Sixt Stays Cautious on Profit Forecast Despite Record Sales
Strong Demand in Rental and Leasing Business Drives Growth
The German car rental company Sixt SE has announced record sales for the 2022 fiscal year, driven by strong demand for both rental and leasing services. However, the company remains cautious in its profit forecast due to ongoing economic uncertainties.
Record-Breaking Sales
Sixt reported total sales of €3.3 billion for the year ending December 2022, a significant increase from the previous year's €2.6 billion. The growth was primarily attributed to the company's core rental and leasing businesses, with revenue from car rentals rising by 20% and leasing revenue climbing by 15%.
Strong Demand for Mobility Services
Despite the economic challenges, Sixt has benefited from the increased demand for mobility services in the post-pandemic era.
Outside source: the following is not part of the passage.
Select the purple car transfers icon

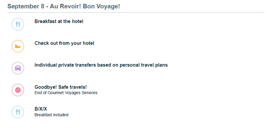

As travel restrictions eased, leisure and business travel picked up, leading to higher demand for car rentals. Additionally, the ongoing semiconductor shortage in the automotive industry has made leasing a more attractive option for customers seeking new vehicles.
Cautious Profit Forecast
Despite the record sales, Sixt remains cautious in its profit forecast for 2023. The company expects to achieve an adjusted earnings before interest and taxes (EBIT) margin of 11-12%, lower than the 13.3% margin achieved in 2022. This caution is attributed to ongoing economic uncertainties, including rising inflation and geopolitical tensions.
Expansion Plans Continue
Despite the cautious profit forecast, Sixt remains committed to its growth strategy, with plans to expand its fleet and geographical reach. The company plans to invest €1.2 billion in its rental and leasing businesses in 2023 and will continue to explore new markets and partnerships.
Key Takeaways
- Sixt reported record sales of €3.3 billion for 2022, driven by strong demand for rental and leasing services.
- The company remains cautious in its profit forecast due to ongoing economic uncertainties.
- Sixt plans to continue investing in its growth strategy and will explore new markets and partnerships.